Stable delinquency rates show the deferral program has been effective overall, Berce said.

“Between customers using their stimulus money and the relief we’ve given, we’ve been able to keep our metrics stable,” he said. “As we go throughout the year, stimulus money is going to wane. And when we make a payment deferral we typically do it for two months, so as we go through the summer, we expect to see delinquencies higher and losses higher.”

In March, GM Financial began offering well-qualified buyers 0 percent financing for 84 months with the first payment due in 120 days. Berce said the offer is available on most new vehicles, and it was especially effective for selling pickups.

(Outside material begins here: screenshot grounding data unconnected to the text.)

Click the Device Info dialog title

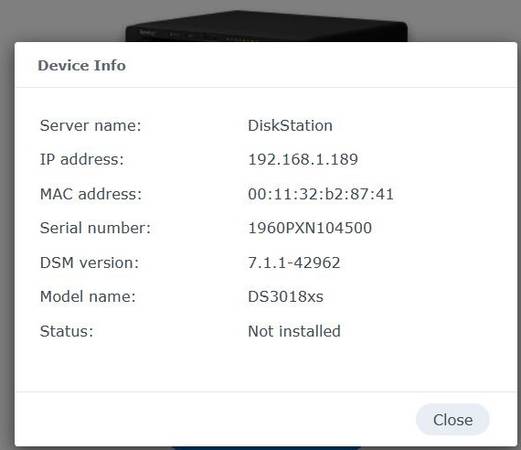pos(82,65)
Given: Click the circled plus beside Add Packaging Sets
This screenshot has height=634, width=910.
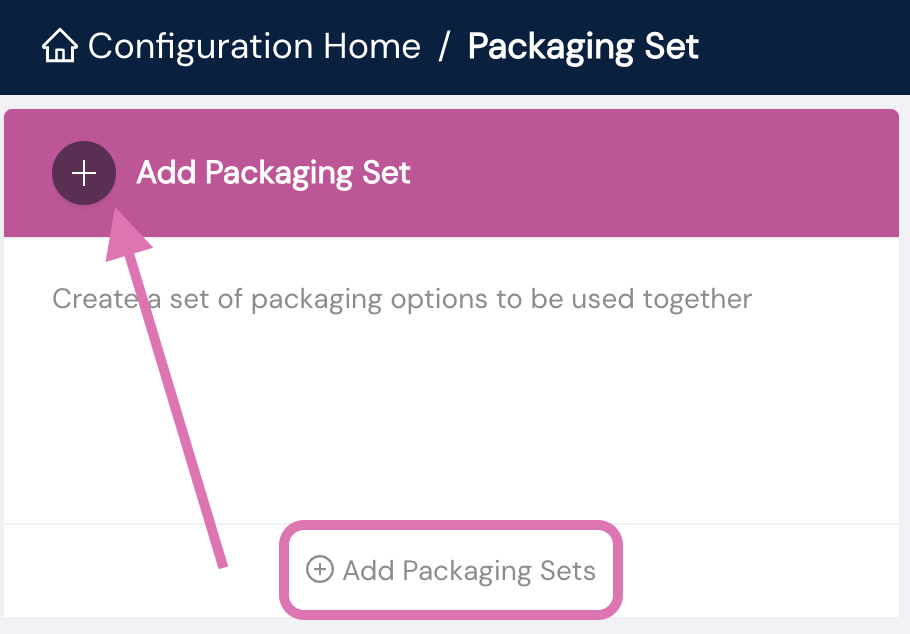Looking at the screenshot, I should 318,570.
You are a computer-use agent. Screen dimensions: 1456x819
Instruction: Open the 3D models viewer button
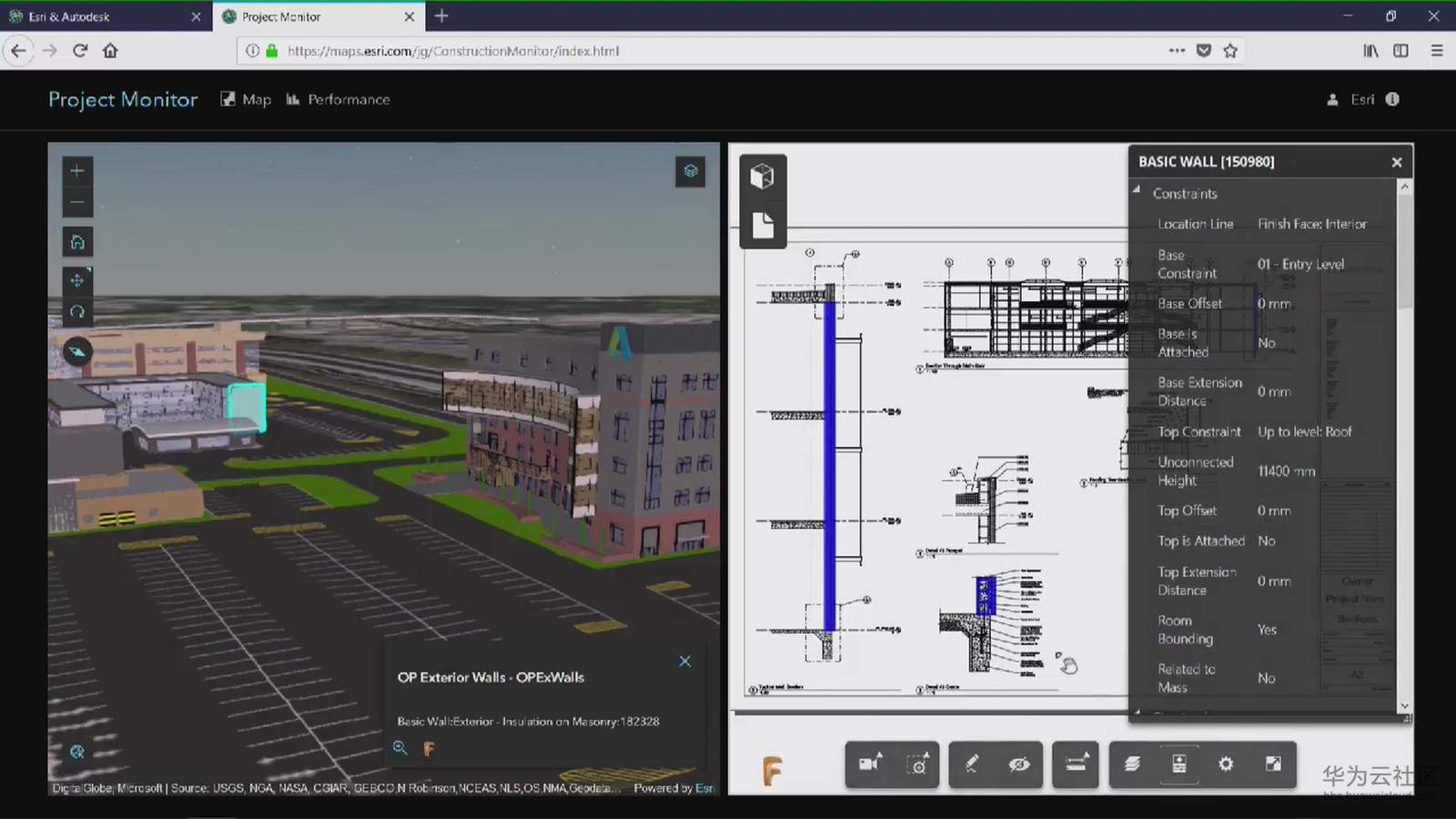click(x=763, y=176)
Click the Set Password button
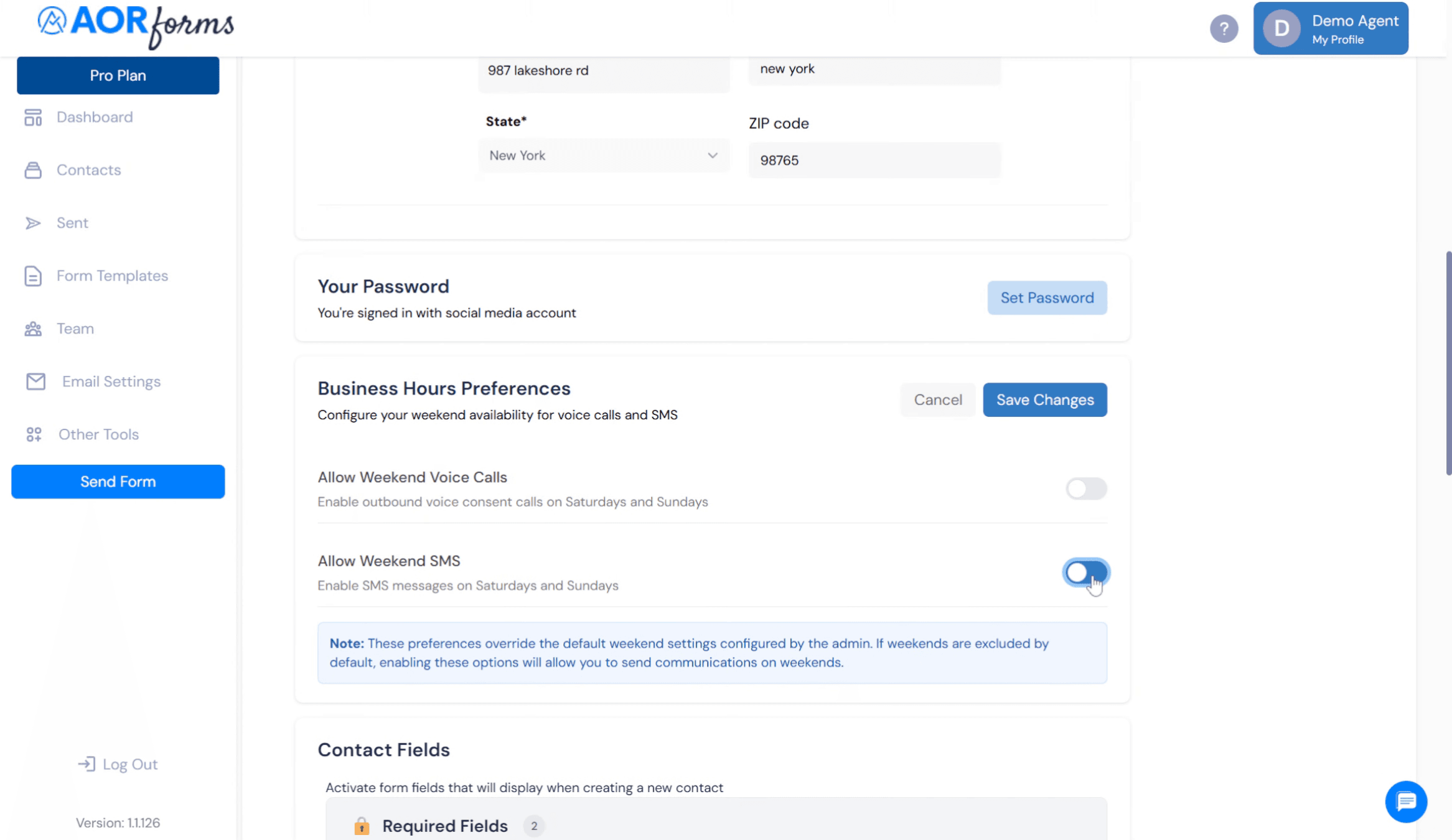The width and height of the screenshot is (1452, 840). pos(1047,297)
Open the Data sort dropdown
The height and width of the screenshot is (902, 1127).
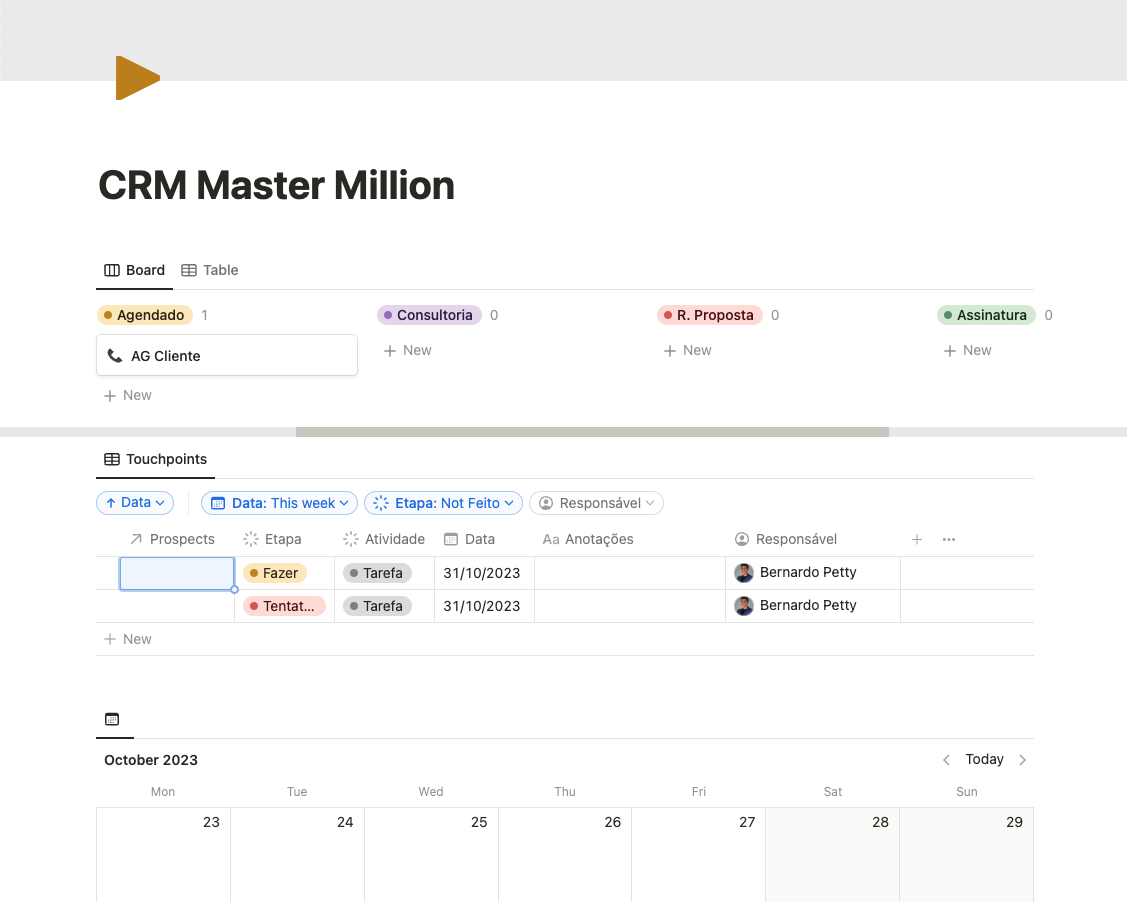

The captive’s standard rates, which are as low as 2.99 percent and available to a wider variety of buyers, also were effective, he said. Many of the standard-rate payments also offered 120-day payment deferrals.

GM also let dealers defer floorplan interest payments. About half of the captive’s 1,290 floorplan dealers did so, typically for 90 days. And more than 90 percent of GM dealers received a federal Paycheck Protection Program loan, Berce added.

“That’s a big factor in dealer financial health as we go through this crisis,” Berce said.

Editor’s note: An earlier version of this story misstated GM Financial’s 30-day delinquency rate in the first quarters of 2020 and 2019.